With the GNTL energized and connected to Manitoba Hydro's recently completed Manitoba-Minnesota Transmission Project at the border, the companies now have a unique "wind storage" mechanism that quickly balances energy supply and demand in Minnesota and Manitoba, and enables a larger role for renewables in the North American energy grid.

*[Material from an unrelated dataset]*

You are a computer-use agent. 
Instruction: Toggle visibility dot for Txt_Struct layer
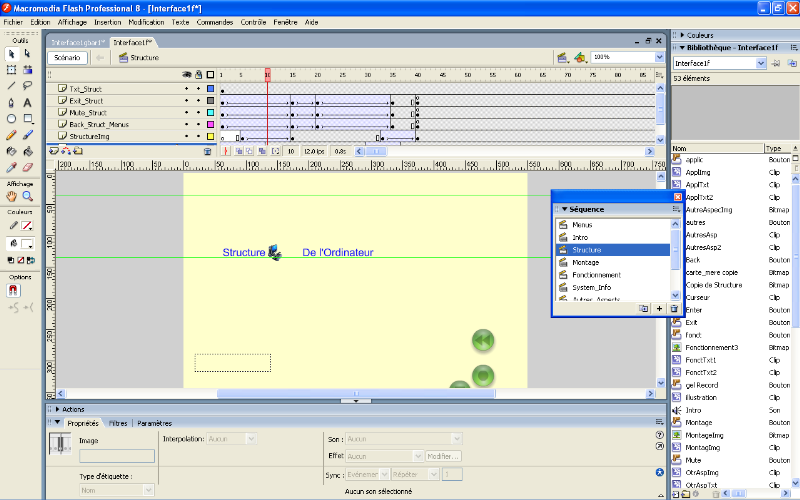point(186,89)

The GNTL and its delivery of carbon-free hydropower are important components of Minnesota Power's EnergyForward strategy to transition away from coal and add renewable power sources while maintaining reliable and affordable service for customers, echoing interties like the Maritime Link that facilitate regional power flows. It also is part of a broader ALLETE strategy to advance and invest in critical regional transmission and distribution infrastructure, such as the TransWest Express transmission project, to ensure grid integrity and enable cleaner energy to reduce carbon emissions.
"The seed for this renewable energy initiative was planted in 2008 when Minnesota Power proposed purchasing 250 megawatts of hydropower from Manitoba Hydro. Beyond the transmission line, it also included a creative asset swap to move wind power from North Dakota to Minnesota, innovative power purchase agreements, and a remarkable advocacy process to find an acceptable route for the GNTL," said ALLETE Executive Chairman Al Hodnik. "It marries wind and water in a unique connection that will help transform the energy landscape of North America and reduce carbon emissions related to the existential threat of climate change."
Minnesota Power and Manitoba Hydro, a provincial Crown Corporation, coordinated on the project from the beginning, navigating National Energy Board reviews along the way. It is based on the companies' shared values of integrity, environmental stewardship and community engagement.
"The completion of Minnesota Power's Great Northern Transmission Line and our Manitoba-Minnesota Transmission Project is a testament to the creativity, perseverance, cooperation and skills of hundreds of people over so many years on both sides of the border," said Jay Grewal, president and CEO of Manitoba Hydro. "Perhaps even more importantly, it is a testament to the wonderful, longstanding relationship between our two companies and two countries. It shows just how much we can accomplish when we all work together toward a common goal."
Minnesota Power engaged federal, state and local agencies; the sovereign Red Lake Nation and other tribes, reflecting First Nations involvement in major transmission planning; and landowners along the proposed routes beginning in 2012. Through 75 voluntary meetings and other outreach forums, a preferred route was selected with strong support from stakeholders that was approved by the Minnesota Public Utilities Commission in April 2016.
A four-year state and federal regulatory process culminated in late 2016 when the federal Department of Energy approved a Presidential Permit for the GNTL, similar to the New England Clean Power Link process, needed because of the international border crossing. Construction of the line began in early 2017.
"A robust stakeholder process is essential to the success of any project, but especially when building a project of this scope," Owen said. "We appreciated the early engagement and support from stakeholders, local communities and tribes, agencies and regulators through the many approval milestones to the completion of the GNTL."